## Exercise description
Read through the data, and wherever a line holds the word "will", write that line out.

= = = = =

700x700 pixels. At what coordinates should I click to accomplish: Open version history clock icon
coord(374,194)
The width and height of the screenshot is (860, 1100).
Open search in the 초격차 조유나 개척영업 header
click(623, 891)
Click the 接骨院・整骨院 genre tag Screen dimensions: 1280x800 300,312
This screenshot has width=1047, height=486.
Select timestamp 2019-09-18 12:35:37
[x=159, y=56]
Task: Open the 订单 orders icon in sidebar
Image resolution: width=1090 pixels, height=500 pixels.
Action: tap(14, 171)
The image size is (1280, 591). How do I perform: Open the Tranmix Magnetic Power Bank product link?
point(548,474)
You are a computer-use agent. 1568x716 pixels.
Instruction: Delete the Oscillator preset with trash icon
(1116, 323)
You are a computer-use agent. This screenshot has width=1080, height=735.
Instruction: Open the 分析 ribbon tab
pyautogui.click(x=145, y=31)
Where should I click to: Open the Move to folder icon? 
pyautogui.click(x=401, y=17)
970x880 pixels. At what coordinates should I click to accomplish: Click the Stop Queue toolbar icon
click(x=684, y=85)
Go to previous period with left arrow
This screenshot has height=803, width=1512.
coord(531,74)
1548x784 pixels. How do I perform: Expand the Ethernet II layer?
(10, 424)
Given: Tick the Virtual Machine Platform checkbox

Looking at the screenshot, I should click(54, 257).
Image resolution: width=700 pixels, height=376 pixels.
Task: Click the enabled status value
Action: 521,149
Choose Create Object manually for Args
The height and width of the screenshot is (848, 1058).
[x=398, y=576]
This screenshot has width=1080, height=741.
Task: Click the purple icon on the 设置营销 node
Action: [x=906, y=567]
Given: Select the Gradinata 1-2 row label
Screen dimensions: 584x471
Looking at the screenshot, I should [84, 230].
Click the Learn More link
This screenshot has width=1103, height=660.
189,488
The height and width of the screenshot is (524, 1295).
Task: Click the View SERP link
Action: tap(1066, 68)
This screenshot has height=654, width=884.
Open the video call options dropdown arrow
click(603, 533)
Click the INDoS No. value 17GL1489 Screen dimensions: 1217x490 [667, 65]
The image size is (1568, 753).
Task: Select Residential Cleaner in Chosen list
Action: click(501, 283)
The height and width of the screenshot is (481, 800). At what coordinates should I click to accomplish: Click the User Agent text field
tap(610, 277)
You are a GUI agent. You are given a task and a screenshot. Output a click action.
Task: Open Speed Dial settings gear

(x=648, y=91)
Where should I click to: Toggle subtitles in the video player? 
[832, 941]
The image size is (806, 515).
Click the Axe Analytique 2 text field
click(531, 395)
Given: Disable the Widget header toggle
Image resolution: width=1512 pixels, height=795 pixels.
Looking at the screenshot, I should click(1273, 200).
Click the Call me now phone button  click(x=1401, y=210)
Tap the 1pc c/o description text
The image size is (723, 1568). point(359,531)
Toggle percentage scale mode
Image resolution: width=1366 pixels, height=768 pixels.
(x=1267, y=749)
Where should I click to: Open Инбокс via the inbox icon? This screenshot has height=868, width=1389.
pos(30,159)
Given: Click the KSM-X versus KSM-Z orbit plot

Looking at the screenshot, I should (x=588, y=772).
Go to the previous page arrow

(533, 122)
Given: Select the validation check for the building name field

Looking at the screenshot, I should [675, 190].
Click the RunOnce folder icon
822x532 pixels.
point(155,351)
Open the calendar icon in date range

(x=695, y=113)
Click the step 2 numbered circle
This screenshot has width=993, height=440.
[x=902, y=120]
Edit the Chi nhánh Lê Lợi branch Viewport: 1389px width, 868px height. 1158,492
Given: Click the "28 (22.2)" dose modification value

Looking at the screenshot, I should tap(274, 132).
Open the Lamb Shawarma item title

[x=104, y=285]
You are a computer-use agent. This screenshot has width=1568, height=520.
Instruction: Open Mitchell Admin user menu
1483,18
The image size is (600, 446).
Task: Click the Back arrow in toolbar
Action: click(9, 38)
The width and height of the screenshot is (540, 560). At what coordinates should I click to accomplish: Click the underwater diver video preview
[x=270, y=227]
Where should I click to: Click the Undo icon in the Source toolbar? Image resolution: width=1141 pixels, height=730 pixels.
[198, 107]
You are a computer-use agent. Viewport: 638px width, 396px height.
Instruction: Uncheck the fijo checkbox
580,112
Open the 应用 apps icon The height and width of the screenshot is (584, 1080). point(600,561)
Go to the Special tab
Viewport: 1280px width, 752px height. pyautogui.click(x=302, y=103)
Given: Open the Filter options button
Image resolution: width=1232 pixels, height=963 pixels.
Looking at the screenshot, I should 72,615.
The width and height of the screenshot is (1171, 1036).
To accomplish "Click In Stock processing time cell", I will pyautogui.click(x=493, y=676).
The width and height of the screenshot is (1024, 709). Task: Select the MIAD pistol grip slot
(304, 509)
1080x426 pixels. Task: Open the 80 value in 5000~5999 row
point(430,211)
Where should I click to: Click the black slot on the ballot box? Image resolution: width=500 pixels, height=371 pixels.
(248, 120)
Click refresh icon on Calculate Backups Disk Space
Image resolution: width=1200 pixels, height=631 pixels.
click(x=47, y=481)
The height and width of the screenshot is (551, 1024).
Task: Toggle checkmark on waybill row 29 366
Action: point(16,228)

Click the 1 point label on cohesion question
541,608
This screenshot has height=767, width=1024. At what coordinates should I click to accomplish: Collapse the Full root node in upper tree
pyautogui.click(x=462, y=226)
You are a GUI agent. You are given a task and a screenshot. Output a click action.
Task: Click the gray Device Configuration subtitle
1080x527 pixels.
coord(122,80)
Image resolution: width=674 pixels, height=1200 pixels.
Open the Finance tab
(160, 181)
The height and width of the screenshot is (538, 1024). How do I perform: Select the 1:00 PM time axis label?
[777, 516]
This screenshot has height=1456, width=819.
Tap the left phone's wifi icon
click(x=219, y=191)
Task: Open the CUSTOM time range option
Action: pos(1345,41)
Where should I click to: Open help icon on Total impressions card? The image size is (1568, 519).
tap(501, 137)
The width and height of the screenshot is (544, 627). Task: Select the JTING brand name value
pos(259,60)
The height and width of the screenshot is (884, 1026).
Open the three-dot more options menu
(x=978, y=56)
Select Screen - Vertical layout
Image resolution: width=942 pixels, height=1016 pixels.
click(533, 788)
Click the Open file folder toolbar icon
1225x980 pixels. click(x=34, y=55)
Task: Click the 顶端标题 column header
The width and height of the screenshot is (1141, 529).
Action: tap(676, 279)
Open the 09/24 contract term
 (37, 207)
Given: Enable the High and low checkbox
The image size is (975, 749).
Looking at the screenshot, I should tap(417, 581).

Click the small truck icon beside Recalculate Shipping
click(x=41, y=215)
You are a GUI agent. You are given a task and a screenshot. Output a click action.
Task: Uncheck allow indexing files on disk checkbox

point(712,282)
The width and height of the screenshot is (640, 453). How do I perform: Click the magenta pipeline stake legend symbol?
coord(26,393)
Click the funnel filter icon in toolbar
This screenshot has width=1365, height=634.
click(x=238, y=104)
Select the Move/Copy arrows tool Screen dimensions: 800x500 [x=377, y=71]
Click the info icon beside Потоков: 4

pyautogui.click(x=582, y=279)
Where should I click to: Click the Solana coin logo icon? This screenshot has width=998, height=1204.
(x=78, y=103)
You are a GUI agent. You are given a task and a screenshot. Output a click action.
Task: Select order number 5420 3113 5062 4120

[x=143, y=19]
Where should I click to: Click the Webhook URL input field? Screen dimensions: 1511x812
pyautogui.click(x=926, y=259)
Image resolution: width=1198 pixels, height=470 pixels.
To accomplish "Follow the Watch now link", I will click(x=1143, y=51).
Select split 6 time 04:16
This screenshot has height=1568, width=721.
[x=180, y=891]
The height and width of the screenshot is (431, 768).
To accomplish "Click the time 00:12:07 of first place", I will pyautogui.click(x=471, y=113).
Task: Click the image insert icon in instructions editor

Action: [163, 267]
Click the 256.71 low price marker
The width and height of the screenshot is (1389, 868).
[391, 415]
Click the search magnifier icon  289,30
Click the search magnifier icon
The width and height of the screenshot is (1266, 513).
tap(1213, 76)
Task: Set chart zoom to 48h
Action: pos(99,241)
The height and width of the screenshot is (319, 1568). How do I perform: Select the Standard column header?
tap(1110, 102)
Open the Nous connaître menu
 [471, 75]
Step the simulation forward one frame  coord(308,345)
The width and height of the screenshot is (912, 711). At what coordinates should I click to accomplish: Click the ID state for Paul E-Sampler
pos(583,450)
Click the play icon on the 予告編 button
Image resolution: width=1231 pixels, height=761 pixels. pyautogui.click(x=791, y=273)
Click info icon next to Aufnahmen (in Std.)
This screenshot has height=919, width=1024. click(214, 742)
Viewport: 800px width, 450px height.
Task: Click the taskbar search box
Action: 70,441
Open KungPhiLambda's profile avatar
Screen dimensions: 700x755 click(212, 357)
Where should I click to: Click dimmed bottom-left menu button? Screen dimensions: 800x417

= = = = =

## Answer for the task
To accomplish "Click In Stock processing time cell", I will pyautogui.click(x=493, y=676).
To accomplish "Follow the Watch now link", I will click(x=1143, y=51).
To accomplish "Click the time 00:12:07 of first place", I will pyautogui.click(x=471, y=113).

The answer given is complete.